Service providers generally reported solid demand, with robust sales in the food and beverage, information technology, and health-care sectors. However, scattered reports indicated reduced demand for transportation services. Travel and tourism activity was at high levels in key District locales, but it has slowed in Hawaii after two record-breaking years, reflecting a modest decline in domestic tourism and a sharp decline in visits by Japanese tourists.
Reports from District manufacturers were mixed but positive on balance during the survey period of mid-April through late May. Producers of commercial aircraft and their suppliers saw very strong demand and operated at or near full capacity to meet growing order backlogs, while orders grew modestly for products related to national defense. Apparel and food manufacturers continued to report solid sales. Makers of industrial equipment reported largely "steady" conditions, with perhaps a slight slowdown in the pace of new orders. Sales remained weak for makers of building materials, household appliances, and furniture. Semiconductor sales were up in unit terms compared with the same period last year, although price declines have held down revenue growth, and capacity utilization reportedly has dropped a few points since early 2007.
Agriculture and Resource-Related Industries
Demand for agricultural products grew at a solid pace and production conditions were stable overall. Strong demand for most specialty and commodity crops resulted in further sales growth and higher prices for these items compared with the same period last year. However, drought conditions and higher costs for feed grains have prompted cattle suppliers to accelerate the pace at which cattle are brought to market, offsetting rising demand and leading to lower cattle prices. More generally, contacts reported modest cost increases for agricultural inputs, with mixed reports regarding cost pressures associated with recent changes in energy costs.
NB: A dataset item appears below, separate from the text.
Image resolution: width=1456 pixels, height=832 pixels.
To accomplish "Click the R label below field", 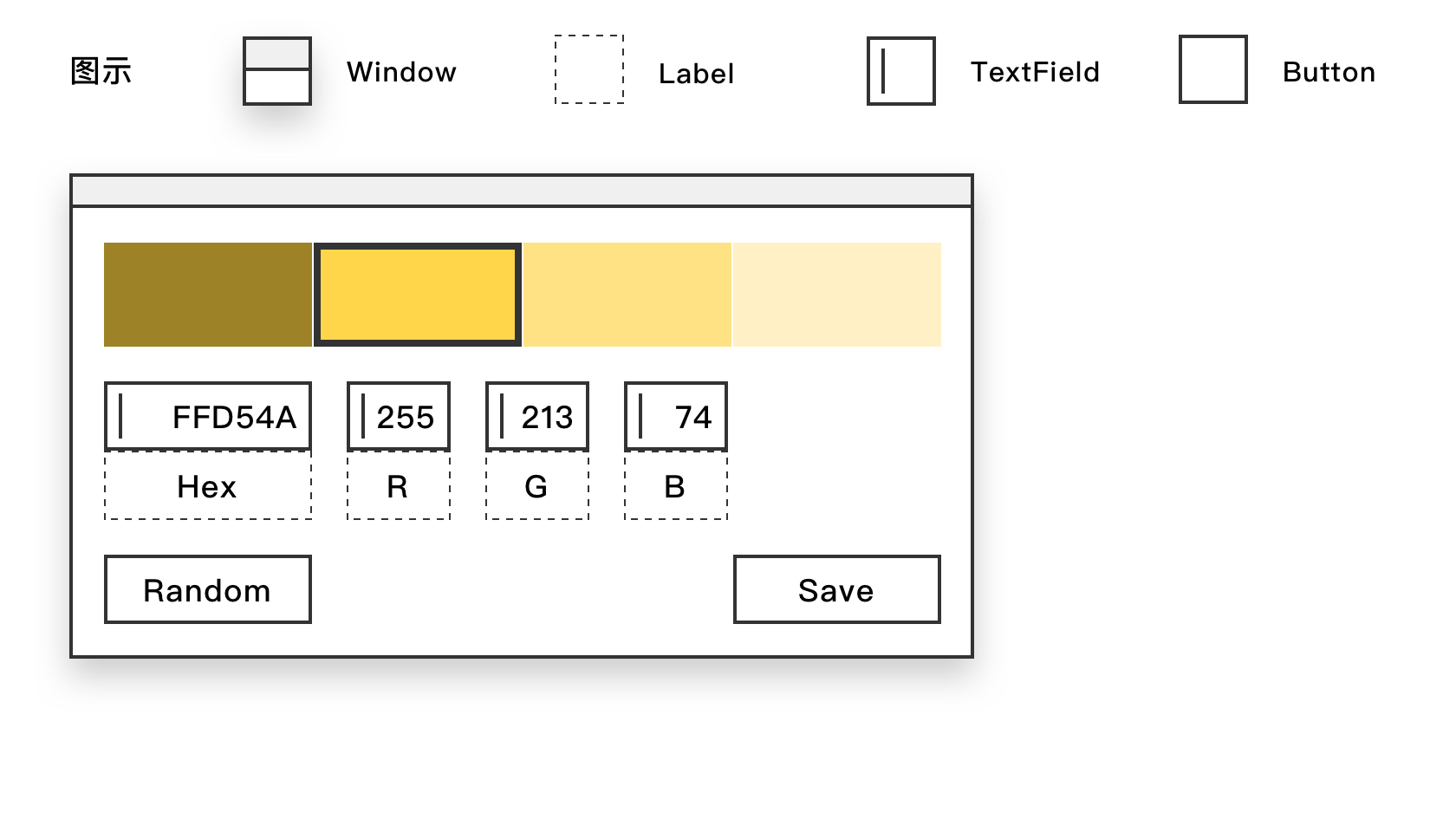I will 398,486.
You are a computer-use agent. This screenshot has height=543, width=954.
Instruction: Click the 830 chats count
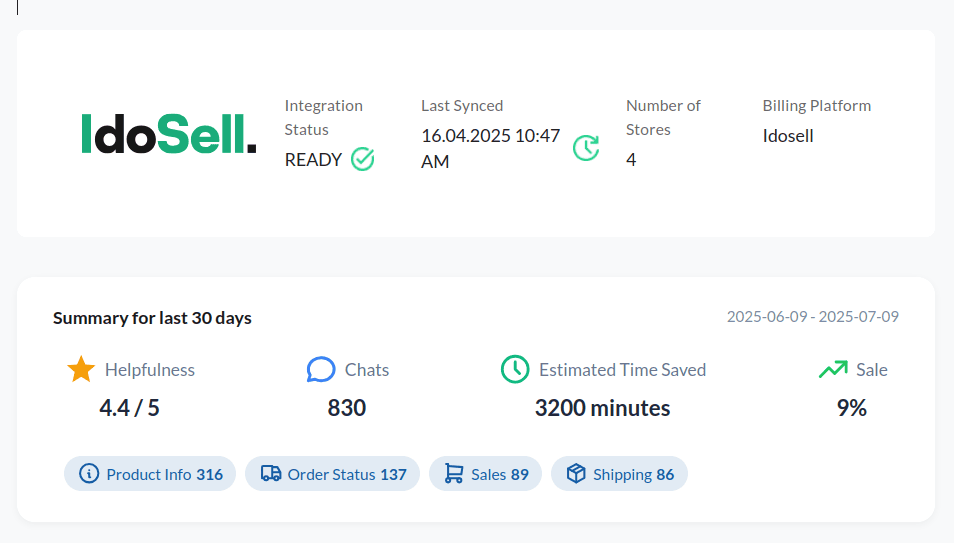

Real Estate and Construction
Housing market activity remained sluggish, while activity in commercial real estate markets picked up further. In most areas, sales volumes for new and existing homes fell a bit further, and average time on the market rose slightly. Price appreciation slowed accordingly, with modest price declines reported during the survey period in some parts of the District. However, prices continued to rise in some states and areas where local economic conditions are strong, such as Utah, Idaho, Hawaii, and the Seattle area. On the commercial side, vacancy rates for office and industrial space fell further and rental rates continued to rise in most District cities; one exception is Las Vegas, where office vacancies rose recently due to increased supply. Construction activity for commercial and public projects expanded in some areas, partly offsetting declines in residential construction activity. Several contacts noted that the costs of construction materials continued to rise in general despite the slowdown in homebuilding.
Contacts in the banking sector reported further growth in loan demand on net. Demand for commercial and industrial lending as well as commercial real estate loans rose but was partly offset by further weakening in demand for residential mortgages in most areas. Credit quality was at favorable levels overall, but it deteriorated slightly for home mortgages in some areas. Contacts noted continued growth in venture capital funding and private equity financing.